# Source excerpt
# Question about getting organized...



## HARRY304E (Sep 15, 2010)

SoulFree said:


> I have been in the electrical field for 13 years now and been a certified for 6. I have been contacted by the local reps here for the past 2 years and finally took the plunge.
> I took a written test and 3 hands on, passed them all the first go round and have been happily working in my local for the past 2 months.
> I have gotten several different opinions from my co-workers on the job about me getting organized. Some don't like it others have said that its a good thing.
> I would like to know what the general opinion is on this subject.
> ...


The ones that don't like it are *****'S and fear that you will be kept and they will be fired because they're slackers.

Work as hard as you can and when a slacker tells you to slow down,,,,work harder,,,,,good luck and Welcome to ET....:thumbsup:


----------



## ibuzzard (Dec 28, 2008)

There isn't a general opinion, AFAIK. Your work will speak for itself, and that is as it should be.

You will likely get negative responses from those resenting the fact that they served a 4 or 5 year apprenticeship, while you possibly did not. Who cares? Stand your ground, take no ****, do your job. Some will change in their attitude toward you, the others aren't worth worrying about.


----------



## mr hands (Sep 15, 2013)

Well, in the union there are big jobs and small jobs.

The small jobs for the smaller contractors are just like everywhere else.

# Problems to solve
1. In the forum thread, why does ibuzzard expect the new member to get negative responses from some co-workers? Answer in one to three sentences.
2. Format the rows from the first row of the dataset up to and including the row with "Open About Internet" as a Markdown table with the columns Row and Line, leaving out blank lines.
The forum thread and the rows have no connection to each other.

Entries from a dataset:
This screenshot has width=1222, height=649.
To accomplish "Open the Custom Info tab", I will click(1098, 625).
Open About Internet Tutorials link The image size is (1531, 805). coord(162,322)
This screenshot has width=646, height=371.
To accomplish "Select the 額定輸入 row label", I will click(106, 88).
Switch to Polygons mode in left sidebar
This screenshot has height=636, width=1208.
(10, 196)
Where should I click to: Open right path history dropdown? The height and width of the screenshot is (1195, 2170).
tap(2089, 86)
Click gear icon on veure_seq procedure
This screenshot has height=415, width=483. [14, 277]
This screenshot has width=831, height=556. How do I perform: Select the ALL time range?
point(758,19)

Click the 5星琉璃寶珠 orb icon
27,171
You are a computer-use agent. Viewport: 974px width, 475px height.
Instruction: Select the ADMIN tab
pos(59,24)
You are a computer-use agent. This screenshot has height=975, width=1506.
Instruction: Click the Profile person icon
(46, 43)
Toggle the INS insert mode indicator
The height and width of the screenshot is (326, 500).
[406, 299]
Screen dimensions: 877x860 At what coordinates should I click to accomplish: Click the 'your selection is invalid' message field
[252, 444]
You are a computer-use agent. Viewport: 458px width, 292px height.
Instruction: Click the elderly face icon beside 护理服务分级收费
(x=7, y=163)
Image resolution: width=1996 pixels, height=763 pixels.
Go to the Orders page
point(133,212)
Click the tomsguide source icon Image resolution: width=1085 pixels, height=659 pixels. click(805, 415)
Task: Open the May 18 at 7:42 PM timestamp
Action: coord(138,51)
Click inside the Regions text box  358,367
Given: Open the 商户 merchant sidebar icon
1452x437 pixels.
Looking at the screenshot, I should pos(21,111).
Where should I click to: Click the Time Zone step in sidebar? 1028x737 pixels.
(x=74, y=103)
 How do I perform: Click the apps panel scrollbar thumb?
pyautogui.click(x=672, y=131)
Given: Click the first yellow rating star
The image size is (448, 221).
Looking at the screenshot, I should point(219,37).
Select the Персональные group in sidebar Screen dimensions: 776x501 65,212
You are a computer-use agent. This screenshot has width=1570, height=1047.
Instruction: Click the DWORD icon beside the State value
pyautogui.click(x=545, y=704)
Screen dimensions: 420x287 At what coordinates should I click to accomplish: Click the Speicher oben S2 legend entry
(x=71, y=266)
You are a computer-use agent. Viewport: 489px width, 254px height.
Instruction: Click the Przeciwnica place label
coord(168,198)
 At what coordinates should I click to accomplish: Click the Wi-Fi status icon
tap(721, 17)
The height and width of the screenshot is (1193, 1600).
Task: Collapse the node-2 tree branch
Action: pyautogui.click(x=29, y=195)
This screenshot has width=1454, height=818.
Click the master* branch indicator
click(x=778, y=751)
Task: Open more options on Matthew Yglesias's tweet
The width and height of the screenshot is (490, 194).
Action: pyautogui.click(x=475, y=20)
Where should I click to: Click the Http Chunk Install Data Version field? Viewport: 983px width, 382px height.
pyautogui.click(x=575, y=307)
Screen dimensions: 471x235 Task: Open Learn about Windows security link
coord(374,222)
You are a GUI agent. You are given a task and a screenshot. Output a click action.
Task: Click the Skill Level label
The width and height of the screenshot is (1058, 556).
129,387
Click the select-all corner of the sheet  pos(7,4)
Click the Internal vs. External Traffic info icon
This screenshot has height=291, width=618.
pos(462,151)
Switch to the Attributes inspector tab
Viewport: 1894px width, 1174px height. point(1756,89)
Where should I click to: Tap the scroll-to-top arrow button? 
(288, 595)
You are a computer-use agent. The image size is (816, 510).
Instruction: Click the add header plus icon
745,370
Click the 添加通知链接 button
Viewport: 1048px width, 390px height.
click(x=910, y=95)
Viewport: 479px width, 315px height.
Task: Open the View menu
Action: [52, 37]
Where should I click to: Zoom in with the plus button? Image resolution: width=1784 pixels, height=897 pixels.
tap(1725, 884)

# Outputs for the tasks
1. Some co-workers are likely to resent that they served a 4 or 5 year apprenticeship while the new member possibly did not.

2.
| Row | Line |
|---|---|
| 1 | This screenshot has width=1222, height=649. |
| 2 | To accomplish "Open the Custom Info tab", I will click(1098, 625). |
| 3 | Open About Internet Tutorials link The image size is (1531, 805). coord(162,322) |